Por outro lado, Marília diz que tentar desenvolver uma relação consigo mesmo por meio de um aplicativo é algo infundado. “Uma réplica não é seu eu verdadeiro. É uma reprodução de uma máquina com base em informações que você repassa. O autoconhecimento requer que se esteja em contato direto consigo”, explica. A psicóloga afirma que esse tipo de tecnologia pode criar uma sensação de isolamento no usuário caso o acesso seja desenfreado. “É preciso um controle, não ficar conectado o tempo todo. Precisamos viver as experiências externas que envolvam o próximo. São elas que permitem criar um espaço relacional fora de nós mesmos”, diz.

Números.
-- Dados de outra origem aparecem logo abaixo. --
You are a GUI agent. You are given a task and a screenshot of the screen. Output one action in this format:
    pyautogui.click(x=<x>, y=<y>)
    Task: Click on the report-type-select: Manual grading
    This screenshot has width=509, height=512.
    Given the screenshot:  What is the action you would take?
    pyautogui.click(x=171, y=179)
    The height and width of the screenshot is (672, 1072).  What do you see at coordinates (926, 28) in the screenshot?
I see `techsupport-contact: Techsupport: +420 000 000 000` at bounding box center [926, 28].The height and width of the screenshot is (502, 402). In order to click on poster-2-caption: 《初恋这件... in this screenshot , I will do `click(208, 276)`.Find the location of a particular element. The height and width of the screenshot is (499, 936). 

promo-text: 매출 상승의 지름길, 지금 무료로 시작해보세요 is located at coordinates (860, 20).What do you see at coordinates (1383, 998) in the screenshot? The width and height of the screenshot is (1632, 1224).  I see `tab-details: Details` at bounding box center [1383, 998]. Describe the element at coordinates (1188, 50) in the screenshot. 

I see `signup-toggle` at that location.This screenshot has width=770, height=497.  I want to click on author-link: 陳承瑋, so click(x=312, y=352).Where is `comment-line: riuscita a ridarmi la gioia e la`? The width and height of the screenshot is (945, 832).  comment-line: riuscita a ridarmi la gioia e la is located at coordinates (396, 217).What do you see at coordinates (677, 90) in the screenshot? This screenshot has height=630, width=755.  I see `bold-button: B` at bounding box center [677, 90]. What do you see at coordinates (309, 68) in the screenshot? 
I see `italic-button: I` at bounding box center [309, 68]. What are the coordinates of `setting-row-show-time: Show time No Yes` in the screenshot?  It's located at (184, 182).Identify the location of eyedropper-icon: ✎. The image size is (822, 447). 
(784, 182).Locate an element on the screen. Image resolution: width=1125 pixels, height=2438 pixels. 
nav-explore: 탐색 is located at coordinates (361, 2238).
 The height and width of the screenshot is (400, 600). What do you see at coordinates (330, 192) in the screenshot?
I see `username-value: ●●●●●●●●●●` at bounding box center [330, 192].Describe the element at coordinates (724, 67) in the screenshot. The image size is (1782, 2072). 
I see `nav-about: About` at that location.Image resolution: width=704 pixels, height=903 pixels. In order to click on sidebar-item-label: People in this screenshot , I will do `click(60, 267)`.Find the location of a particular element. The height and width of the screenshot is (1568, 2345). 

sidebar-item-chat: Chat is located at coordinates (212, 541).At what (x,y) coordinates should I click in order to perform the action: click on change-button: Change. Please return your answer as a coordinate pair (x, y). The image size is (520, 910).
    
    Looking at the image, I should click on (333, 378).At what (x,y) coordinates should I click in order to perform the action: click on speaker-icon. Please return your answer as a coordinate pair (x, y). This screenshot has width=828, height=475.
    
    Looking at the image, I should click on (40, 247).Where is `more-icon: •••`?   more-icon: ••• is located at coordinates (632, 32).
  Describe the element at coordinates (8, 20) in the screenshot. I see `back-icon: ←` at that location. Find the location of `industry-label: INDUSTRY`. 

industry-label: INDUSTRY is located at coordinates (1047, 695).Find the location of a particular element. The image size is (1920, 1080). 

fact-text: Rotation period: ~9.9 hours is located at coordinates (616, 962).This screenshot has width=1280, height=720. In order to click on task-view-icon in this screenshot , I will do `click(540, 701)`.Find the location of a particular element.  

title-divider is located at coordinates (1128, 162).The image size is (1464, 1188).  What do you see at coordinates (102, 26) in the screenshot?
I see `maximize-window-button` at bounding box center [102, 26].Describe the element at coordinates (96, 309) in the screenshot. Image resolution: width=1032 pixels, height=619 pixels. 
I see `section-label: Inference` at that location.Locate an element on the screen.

O Replika já foi baixado por mais de 200 mil usuários em todo o mundo. Ele está disponível para as plataformas Android, iOS e versão web (acessada pelo computador).

Luto serviu para inspirar a criadora

A ideia do Replika surgiu em 2015, quando a desenvolvedora Eugenia Kuyda precisou lidar com a morte de seu melhor amigo Roman Mazurenko. Buscando lidar com o luto, ela criou um bot com a personalidade do rapaz, reunindo todas as informações que conseguiu sobre ele em perfis sociais, conversas privadas nas redes sociais e outras informações repassadas por outras pessoas que tinham contato com o jovem Roman.

Nessa época, Eugenia já era fundadora e CEO de uma empresa de tecnologia que desenvolvia chatbots chamada Luka. A empresa também é responsável pela criação do Replika. Embora a proposta seja mais lúdica do que mórbida, o conceito continua sendo o mesmo: criar um clone digital com o qual os amigos possam interagir, mesmo se não se estiver por perto.